Exercise requirements ▸ Below are some records; output all of them exactly.

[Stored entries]
◇ ◇ ◇ ◇ ◇ ◇ ◇
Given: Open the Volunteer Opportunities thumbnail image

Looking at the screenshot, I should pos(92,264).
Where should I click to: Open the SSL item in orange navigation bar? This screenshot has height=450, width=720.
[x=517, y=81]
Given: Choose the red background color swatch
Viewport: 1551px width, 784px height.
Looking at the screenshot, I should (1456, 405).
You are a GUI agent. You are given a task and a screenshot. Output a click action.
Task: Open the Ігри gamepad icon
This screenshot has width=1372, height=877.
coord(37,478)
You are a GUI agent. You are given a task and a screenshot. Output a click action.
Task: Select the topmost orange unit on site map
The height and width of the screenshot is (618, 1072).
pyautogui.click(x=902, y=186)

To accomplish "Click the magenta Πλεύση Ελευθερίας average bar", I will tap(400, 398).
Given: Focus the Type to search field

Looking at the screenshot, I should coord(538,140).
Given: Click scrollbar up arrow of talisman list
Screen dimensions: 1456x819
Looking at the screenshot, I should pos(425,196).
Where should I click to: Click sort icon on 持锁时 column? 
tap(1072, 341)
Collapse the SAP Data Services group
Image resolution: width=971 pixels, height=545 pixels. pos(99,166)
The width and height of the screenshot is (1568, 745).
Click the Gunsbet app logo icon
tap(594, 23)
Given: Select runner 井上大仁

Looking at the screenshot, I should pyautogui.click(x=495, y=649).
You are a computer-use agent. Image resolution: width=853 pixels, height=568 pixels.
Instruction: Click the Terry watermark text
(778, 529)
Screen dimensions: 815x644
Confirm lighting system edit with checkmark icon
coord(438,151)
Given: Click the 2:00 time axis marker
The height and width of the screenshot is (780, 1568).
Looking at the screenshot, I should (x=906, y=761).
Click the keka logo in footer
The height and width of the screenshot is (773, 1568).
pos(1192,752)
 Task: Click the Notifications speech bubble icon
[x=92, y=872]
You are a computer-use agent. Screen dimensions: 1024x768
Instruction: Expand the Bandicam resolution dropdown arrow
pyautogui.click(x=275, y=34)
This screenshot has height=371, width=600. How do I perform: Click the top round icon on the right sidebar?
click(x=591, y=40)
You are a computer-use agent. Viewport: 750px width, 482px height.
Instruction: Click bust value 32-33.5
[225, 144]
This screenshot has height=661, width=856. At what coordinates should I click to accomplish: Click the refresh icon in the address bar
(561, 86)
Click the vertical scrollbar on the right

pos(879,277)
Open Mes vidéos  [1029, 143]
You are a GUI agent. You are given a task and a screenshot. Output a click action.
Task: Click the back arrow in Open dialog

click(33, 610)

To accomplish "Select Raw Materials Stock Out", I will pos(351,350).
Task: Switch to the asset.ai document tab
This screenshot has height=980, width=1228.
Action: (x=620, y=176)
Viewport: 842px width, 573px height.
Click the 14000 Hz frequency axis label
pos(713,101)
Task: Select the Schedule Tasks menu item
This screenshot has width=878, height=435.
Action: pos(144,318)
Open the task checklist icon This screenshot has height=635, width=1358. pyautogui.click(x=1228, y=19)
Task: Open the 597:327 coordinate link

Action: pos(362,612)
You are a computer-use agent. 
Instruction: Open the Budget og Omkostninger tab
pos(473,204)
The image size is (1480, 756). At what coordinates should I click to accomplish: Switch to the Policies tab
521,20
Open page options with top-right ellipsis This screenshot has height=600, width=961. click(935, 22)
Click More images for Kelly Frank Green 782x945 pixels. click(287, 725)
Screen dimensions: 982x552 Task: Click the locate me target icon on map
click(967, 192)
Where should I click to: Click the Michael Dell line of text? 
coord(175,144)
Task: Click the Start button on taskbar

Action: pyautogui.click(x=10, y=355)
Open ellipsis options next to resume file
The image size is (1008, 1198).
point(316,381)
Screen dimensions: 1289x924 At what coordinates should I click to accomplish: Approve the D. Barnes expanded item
◇ ◇ ◇ ◇ ◇ ◇ ◇
Answer area ▸
Given: Open the Volunteer Opportunities thumbnail image

Looking at the screenshot, I should pos(92,264).
Where should I click to: Open the SSL item in orange navigation bar? This screenshot has height=450, width=720.
[x=517, y=81]
Given: Choose the red background color swatch
Viewport: 1551px width, 784px height.
Looking at the screenshot, I should (1456, 405).
You are a GUI agent. You are given a task and a screenshot. Output a click action.
Task: Open the Ігри gamepad icon
This screenshot has width=1372, height=877.
coord(37,478)
You are a GUI agent. You are given a task and a screenshot. Output a click action.
Task: Select the topmost orange unit on site map
The height and width of the screenshot is (618, 1072).
pyautogui.click(x=902, y=186)

To accomplish "Click the magenta Πλεύση Ελευθερίας average bar", I will tap(400, 398).
Given: Focus the Type to search field

Looking at the screenshot, I should coord(538,140).
Given: Click scrollbar up arrow of talisman list
Screen dimensions: 1456x819
Looking at the screenshot, I should pos(425,196).
Where should I click to: Click sort icon on 持锁时 column? 
tap(1072, 341)
Collapse the SAP Data Services group
Image resolution: width=971 pixels, height=545 pixels. pos(99,166)
The width and height of the screenshot is (1568, 745).
Click the Gunsbet app logo icon
tap(594, 23)
Given: Select runner 井上大仁

Looking at the screenshot, I should pyautogui.click(x=495, y=649).
You are a computer-use agent. Image resolution: width=853 pixels, height=568 pixels.
Instruction: Click the Terry watermark text
(778, 529)
Screen dimensions: 815x644
Confirm lighting system edit with checkmark icon
coord(438,151)
Given: Click the 2:00 time axis marker
The height and width of the screenshot is (780, 1568).
Looking at the screenshot, I should (x=906, y=761).
Click the keka logo in footer
The height and width of the screenshot is (773, 1568).
pos(1192,752)
 Task: Click the Notifications speech bubble icon
[x=92, y=872]
You are a computer-use agent. Screen dimensions: 1024x768
Instruction: Expand the Bandicam resolution dropdown arrow
pyautogui.click(x=275, y=34)
This screenshot has height=371, width=600. How do I perform: Click the top round icon on the right sidebar?
click(x=591, y=40)
You are a computer-use agent. Viewport: 750px width, 482px height.
Instruction: Click bust value 32-33.5
[225, 144]
This screenshot has height=661, width=856. At what coordinates should I click to accomplish: Click the refresh icon in the address bar
(561, 86)
Click the vertical scrollbar on the right

pos(879,277)
Open Mes vidéos  [1029, 143]
You are a GUI agent. You are given a task and a screenshot. Output a click action.
Task: Click the back arrow in Open dialog

click(33, 610)

To accomplish "Select Raw Materials Stock Out", I will pos(351,350).
Task: Switch to the asset.ai document tab
This screenshot has height=980, width=1228.
Action: (x=620, y=176)
Viewport: 842px width, 573px height.
Click the 14000 Hz frequency axis label
pos(713,101)
Task: Select the Schedule Tasks menu item
This screenshot has width=878, height=435.
Action: pos(144,318)
Open the task checklist icon This screenshot has height=635, width=1358. pyautogui.click(x=1228, y=19)
Task: Open the 597:327 coordinate link

Action: pos(362,612)
You are a computer-use agent. 
Instruction: Open the Budget og Omkostninger tab
pos(473,204)
The image size is (1480, 756). At what coordinates should I click to accomplish: Switch to the Policies tab
521,20
Open page options with top-right ellipsis This screenshot has height=600, width=961. click(935, 22)
Click More images for Kelly Frank Green 782x945 pixels. click(287, 725)
Screen dimensions: 982x552 Task: Click the locate me target icon on map
click(967, 192)
Where should I click to: Click the Michael Dell line of text? 
coord(175,144)
Task: Click the Start button on taskbar

Action: pyautogui.click(x=10, y=355)
Open ellipsis options next to resume file
The image size is (1008, 1198).
point(316,381)
Screen dimensions: 1289x924 At what coordinates should I click to accomplish: Approve the D. Barnes expanded item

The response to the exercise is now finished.